Na grande maioria dos casos, sim. Os efeitos colaterais sexuais de medicamentos são geralmente reversíveis após a descontinuação da droga. No entanto, a retirada deve ser sempre feita sob supervisão médica, especialmente com antidepressivos, para evitar síndrome de descontinuação ou recaída da doença de base. Em um pequeno número de pacientes, pode persistir uma disfunção sexual pós-medicação, o que requer investigação adicional.
Referências
- Sadock, B.J.; Sadock, V.A.; Ruiz, P. Compêndio de Psiquiatria: Ciência do Comportamento e Psiquiatria Clínica. 11ª ed. Porto Alegre: Artmed, 2017. (Fonte principal dos trechos fornecidos sobre neurofisiologia, efeitos de medicamentos e interações hormonais).
- American Psychiatric Association. Manual Diagnóstico e Estatístico de Transtornos Mentais – Texto Revisado (DSM-5-TR). 5ª ed. Porto Alegre: Artmed, 2022.
- Organização Mundial da Saúde. Classificação Estatística Internacional de Doenças e Problemas Relacionados à Saúde (CID-11). Genebra: OMS, 2022.
- Abdo, C.H.N. Estudo Epidemiológico da Disfunção Sexual (Episex). São Paulo, 2004.

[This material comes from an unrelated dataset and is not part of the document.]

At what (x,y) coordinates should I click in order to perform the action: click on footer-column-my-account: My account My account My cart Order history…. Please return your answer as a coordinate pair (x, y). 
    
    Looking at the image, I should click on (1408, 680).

- Associação Brasileira de Psiquiatria (ABP). Diretrizes para o Tratamento da Depressão. 2022.
- Ministério da Saúde (BR). Protocolo Clínico e Diretrizes Terapêuticas (PCDT) para Transtornos de Ansiedade. 2022.
- Clayton, A.H., et al. Sexual Dysfunction Associated with Major Depressive Disorder and Antidepressant Treatment. Expert Opinion on Drug Safety, 2014.
- Segraves, R.T. Considerations for a Better Understanding of Sexual Medicine. The Journal of Sexual Medicine, 2007.
Conteúdo de referência clínica. Não substitui avaliação profissional individualizada.